Ullah’s father was a train driver and her mother “became qualified through experience” in accountancy. Neither had furthered their education. “Growing up, we didn’t have a lot of money. But my parents worked incredibly hard to make sure that my house was filled with books. My dad is a great reader. He loves history and politics.”
She went on to get a joint-honours degree in modern history and political science from the University of Birmingham. “From really little I remember being told education is super important. And it was always an expectation that I would go to university. Never ‘you have to do this subject’ or ‘this career is better than anything else’. That was always very open. But you absolutely have to do your best. And I think that’s where that high expectation comes from because I’m the same with my children, and I’m the same with my students.”
Ullah also knows how fortunate she is to be so well supported. Her parents moved to Dorset to be close to their three grandchildren, and when she separated from her husband they moved in to ensure she could pursue her career. It has also meant she’s managed to keep working through the Covid crisis, knowing that her children’s home learning was in good hands.

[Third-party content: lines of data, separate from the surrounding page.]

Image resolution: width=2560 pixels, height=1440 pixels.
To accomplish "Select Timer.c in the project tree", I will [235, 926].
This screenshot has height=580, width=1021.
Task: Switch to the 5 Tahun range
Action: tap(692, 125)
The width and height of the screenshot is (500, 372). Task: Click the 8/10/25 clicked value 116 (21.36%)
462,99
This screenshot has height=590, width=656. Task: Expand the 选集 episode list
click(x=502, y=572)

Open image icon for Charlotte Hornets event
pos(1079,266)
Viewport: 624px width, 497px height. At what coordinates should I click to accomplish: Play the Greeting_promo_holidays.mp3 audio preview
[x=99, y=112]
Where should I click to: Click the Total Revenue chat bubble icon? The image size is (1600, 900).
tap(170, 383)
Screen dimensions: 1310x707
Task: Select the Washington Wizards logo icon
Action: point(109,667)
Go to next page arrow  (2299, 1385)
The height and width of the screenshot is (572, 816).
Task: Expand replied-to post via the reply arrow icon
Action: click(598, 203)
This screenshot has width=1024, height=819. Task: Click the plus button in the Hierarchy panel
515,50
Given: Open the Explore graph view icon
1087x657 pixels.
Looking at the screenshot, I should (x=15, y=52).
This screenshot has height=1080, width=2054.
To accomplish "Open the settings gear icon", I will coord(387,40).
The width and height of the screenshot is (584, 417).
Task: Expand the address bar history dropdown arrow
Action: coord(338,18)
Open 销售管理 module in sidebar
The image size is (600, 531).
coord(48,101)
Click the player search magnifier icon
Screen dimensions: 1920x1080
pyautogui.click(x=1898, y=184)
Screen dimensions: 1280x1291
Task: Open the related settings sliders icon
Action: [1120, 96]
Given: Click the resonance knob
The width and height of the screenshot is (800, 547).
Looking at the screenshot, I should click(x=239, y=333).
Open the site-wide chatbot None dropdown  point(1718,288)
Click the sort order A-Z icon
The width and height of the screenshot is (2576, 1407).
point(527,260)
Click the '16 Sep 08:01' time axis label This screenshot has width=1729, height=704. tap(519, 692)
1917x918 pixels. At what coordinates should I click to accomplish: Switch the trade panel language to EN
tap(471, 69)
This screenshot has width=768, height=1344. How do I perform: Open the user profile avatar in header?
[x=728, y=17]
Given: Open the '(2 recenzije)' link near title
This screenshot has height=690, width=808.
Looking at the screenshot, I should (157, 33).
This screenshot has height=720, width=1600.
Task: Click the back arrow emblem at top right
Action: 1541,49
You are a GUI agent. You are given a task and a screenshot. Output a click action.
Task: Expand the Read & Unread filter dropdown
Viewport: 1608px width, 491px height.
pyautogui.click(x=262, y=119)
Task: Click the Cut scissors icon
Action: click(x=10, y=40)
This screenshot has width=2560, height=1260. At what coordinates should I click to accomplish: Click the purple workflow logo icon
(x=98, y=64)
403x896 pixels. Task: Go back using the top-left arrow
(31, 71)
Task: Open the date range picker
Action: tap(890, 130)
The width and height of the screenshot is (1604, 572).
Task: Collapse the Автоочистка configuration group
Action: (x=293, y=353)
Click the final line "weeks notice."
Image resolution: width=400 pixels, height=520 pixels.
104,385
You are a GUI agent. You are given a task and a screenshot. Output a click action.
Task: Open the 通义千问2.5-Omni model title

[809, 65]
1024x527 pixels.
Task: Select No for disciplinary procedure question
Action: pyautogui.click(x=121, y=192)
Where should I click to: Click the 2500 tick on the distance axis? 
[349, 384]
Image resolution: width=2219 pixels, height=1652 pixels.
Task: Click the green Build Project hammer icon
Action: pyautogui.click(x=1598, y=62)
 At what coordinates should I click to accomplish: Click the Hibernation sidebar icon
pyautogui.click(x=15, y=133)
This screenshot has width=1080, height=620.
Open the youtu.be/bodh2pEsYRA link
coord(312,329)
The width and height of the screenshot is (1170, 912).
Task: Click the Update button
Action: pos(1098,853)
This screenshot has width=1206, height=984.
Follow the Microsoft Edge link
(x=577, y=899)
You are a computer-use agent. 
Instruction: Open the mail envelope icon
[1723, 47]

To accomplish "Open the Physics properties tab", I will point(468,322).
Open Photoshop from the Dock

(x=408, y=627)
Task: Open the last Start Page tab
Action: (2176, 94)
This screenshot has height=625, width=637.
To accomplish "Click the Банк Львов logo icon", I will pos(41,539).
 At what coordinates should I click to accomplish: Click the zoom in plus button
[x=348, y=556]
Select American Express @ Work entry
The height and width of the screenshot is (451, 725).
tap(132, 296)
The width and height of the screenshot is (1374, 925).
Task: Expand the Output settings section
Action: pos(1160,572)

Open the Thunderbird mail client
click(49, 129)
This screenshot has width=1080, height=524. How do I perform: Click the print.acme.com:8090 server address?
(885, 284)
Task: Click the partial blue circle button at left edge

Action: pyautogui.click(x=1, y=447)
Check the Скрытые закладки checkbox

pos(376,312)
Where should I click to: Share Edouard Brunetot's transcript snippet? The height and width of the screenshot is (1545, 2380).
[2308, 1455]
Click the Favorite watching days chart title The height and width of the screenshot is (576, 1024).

The value of that support in empowering people to ‘be the best they can be’ is something Ullah experienced first-hand working to raise standards in Reading too, and it’s a key reason why the idea of ‘no excuses’ doesn’t sit well with her.
“You can’t ignore the statistics. For people from disadvantaged backgrounds, it is more difficult to succeed. It is complex. And it’s difficult. Sometimes it’s cyclical, and [it’s a question of] breaking that chain so they are doing something different to what their families have done before, and also taking the parents along with them. I’ve had numerous conversations with parents where initially they’re quite against an apprenticeship or further education. And then when the kid’s successful, they come back and they say, ‘Do you remember that conversation we had?’”
After John Madejski, Ullah spent five years as deputy headteacher of another Dorset school, Thomas Hardye in Dorchester. She has been in post at Magna for only 21 weeks, and 11 of those have been spent dealing with the local impacts of a global pandemic.
If these things aren’t discussed then nothing will change
One positive off-shoot is that the response has had to be local and collaborative, and relationships with other schools and the community more broadly have already improved. But as this piece goes to print, barriers to success for disadvantaged groups dominate the headlines, whether that’s lack of access to technology for home learning or systemic racism.
Ullah is already ahead of the curve on both counts. The Phoenix Centre is now open to help students close learning gaps, and when it comes to racism, she has recent first-hand experience of its perniciousness. Her grandfather is Bangladeshi and, when she was announced in the Bournemouth Echo as the south coast’s first BAME headteacher the article was met by a stream of racist comments from that paper’s online readership. Driven to improve discourse, she and her team have reviewed Magna’s curriculum.
“We have made some big changes with personal development and actually carving out large chunks of time every single week to be tackling these exact things. If they aren’t discussed and students are left to toil with it themselves, then nothing will change.”
Of course, there is a long way to go before the true impact of Ullah’s leadership can be assessed. She freely admits that local cooperation hasn’t yet meant partnership work with local alternative provisions, for example, but the changes she is putting in place represent a different commitment to the whole community.
And why wouldn’t they? It is, after all, the community she has decided to make her own and her children’s.